In 2010, hail in June, July and August damaged leaf growth to the extent that photosynthesis was halted, and the fruit was too late to ripen. No wines were released that year.
The single-vineyard 2004 Collezione was an experiment with ten-year old vines. Cesare admits that it “lacks a little density.” A lighter mouth-feel reveals more a mineral driven, earthy style of wine that shows off bosenberry and pie cherry with faint strawberry-rhubarb on the end of the sip. I thought the tannin structure showed a style more similar to Pinot Noir. From 100% sangiovese aged for three years in casks and three years in bottle. Other sites are showing real potential for future single-vineyard releases, and Cesare will be looking at these for forthcoming vintages.

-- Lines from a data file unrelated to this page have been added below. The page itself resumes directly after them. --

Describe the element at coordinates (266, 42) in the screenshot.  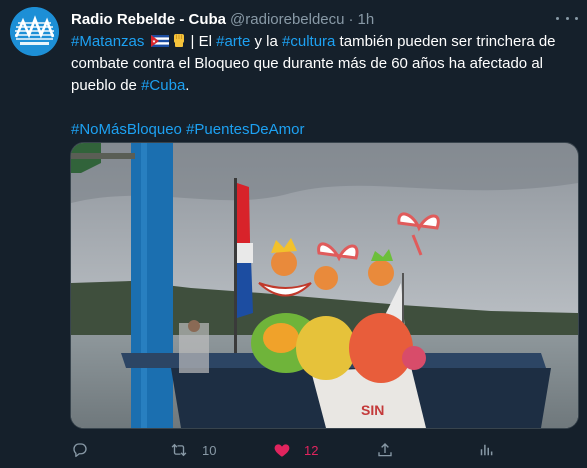
I see `tweet-text-part2: y la` at that location.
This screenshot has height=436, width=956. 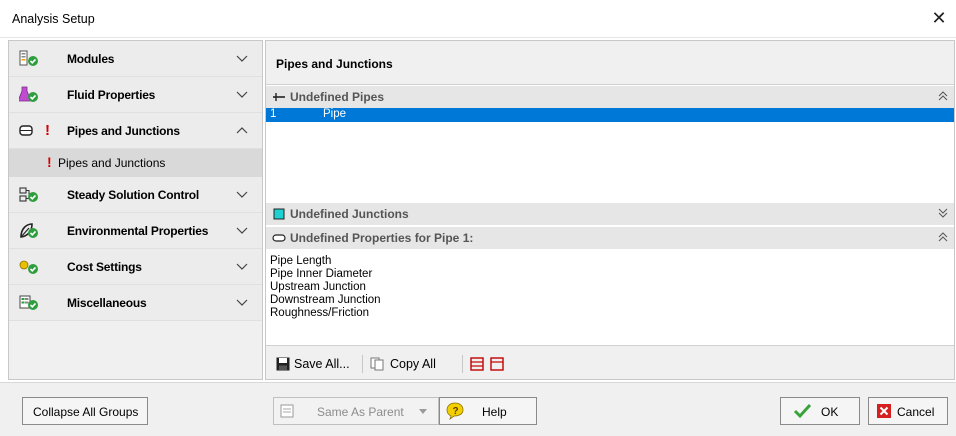 What do you see at coordinates (112, 95) in the screenshot?
I see `sidebar-item-label: Fluid Properties` at bounding box center [112, 95].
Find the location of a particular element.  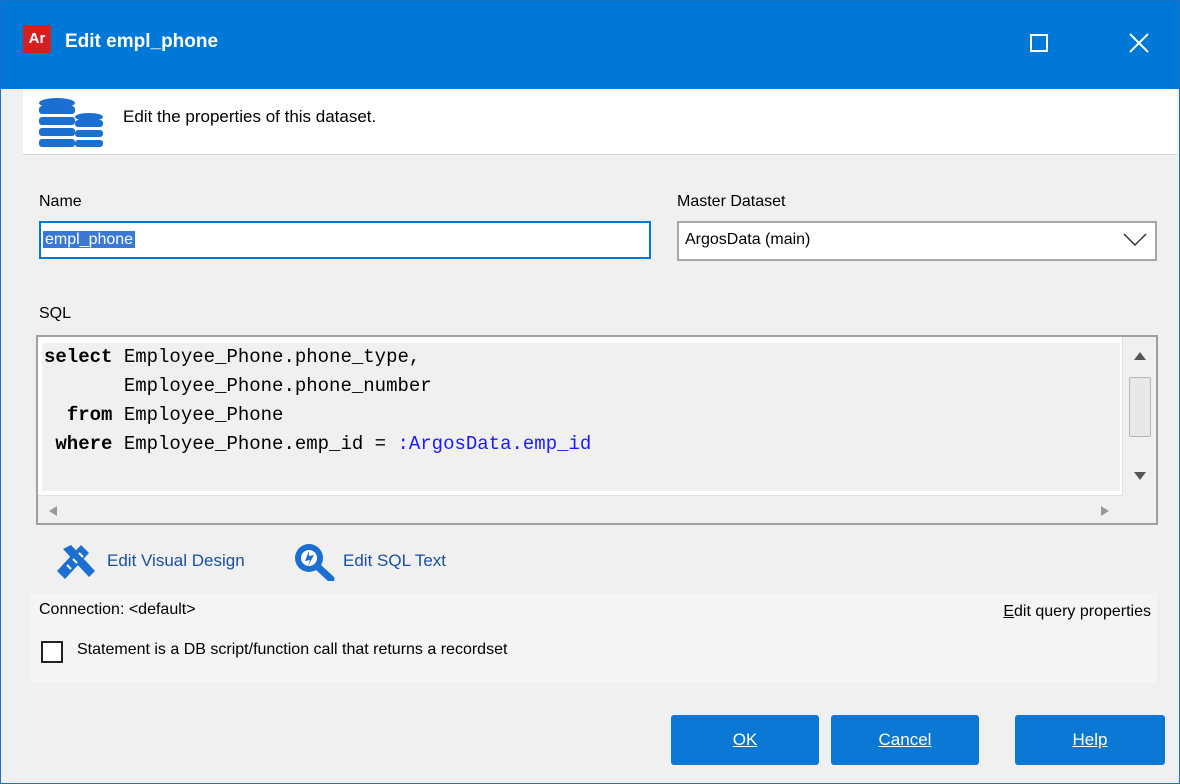

title-bar: Ar Edit empl_phone is located at coordinates (590, 45).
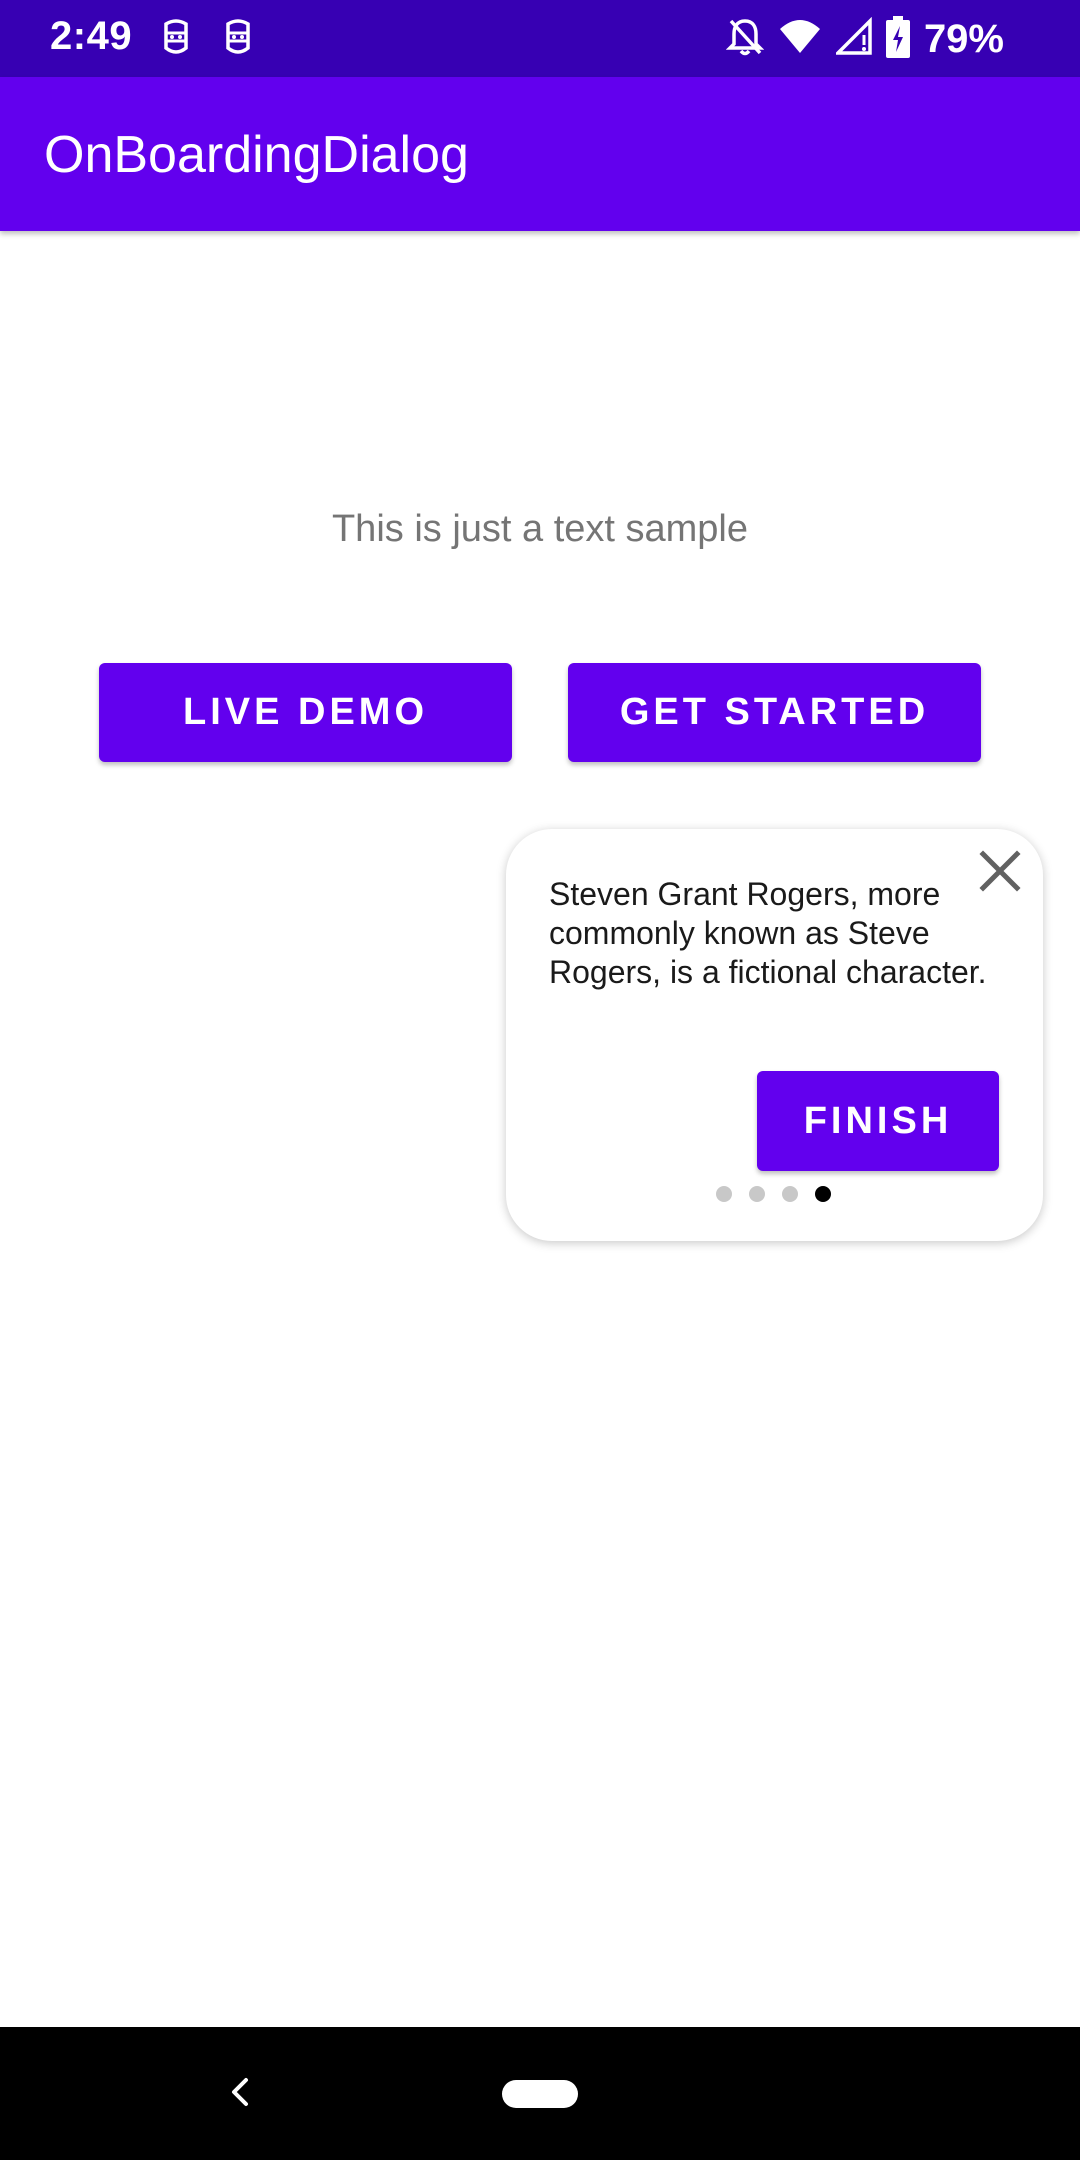 This screenshot has height=2160, width=1080. What do you see at coordinates (540, 154) in the screenshot?
I see `app-bar: OnBoardingDialog` at bounding box center [540, 154].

In the fields around the vineyards grow wild fennel, thyme, lavender, rosemary, and other herbs that add character to the wine. In the 2007 Riserva Chianti Rufina del Don, rosemary and hazelnuts add great non-fruit components to a balanced oak presence. Solid tannic structure supports dried, dark fruits like plum and black cherry. Dark chocolate and black pepper add even more complexity to this powerhouse. Very present, it still is a pretty suave wine that pairs nicely with braised wild pheasant (from the estate), house-made pasta with butter, pancetta and sage, wild boar that roam the hills, and hares brought in from neighbor boys that have been hunting in the woods.
In the amazing restaurant on the property, Il Colognolo, my service was graciously attended by Sonia, and by the end of my stay it felt like we were old friends. I’d see her several times a day at meals, or for my afternoon coffee. It reminded me that restaurant comes from the Latin word restaurare, to restore. Here I was able to try some older vintages, and on my first night was reminded why I love this wine so much in the first place. The 2005 Chianti Rufina has mellowed out to a lush glass of dried fruits full of prune and dried cherry, cassis and blueberry. Delicious! Great, soft tannins and still lively acidity balance the dark fruits with just a rounded sense of oak. For every occasion, well, maybe not breakfast, but this wine could be served with almost anything. The 2006 is a little more meaty with darker fruit. Leather, herbs and tobacco underlie a more masculine style wine. It has a rustic edge and more textured tannins, adding grip and more that back-of-the-mouth dryness.
Some international varietals are being cultivated on soils similar to the rocky soils of the Cote-du-Rhone, including, of course, syrah, and merlot. Only one hectacre (since 2005) is planted with syrah that gets blended with sangiovese and merlot. And chardonnay gets IGT status as an international white grape. IGT stands for Indicazione Geografica Tipica, and rates below DOC or DOCG–Denominazione di Origine Controllata or Denominazione di Origine Controllata e Garantita. These are the rules and regulations of Italian wine making that ensure regional specificity, alcohol levels and aging requirements for Riserva wines. Look for forthcoming vintages of these blends.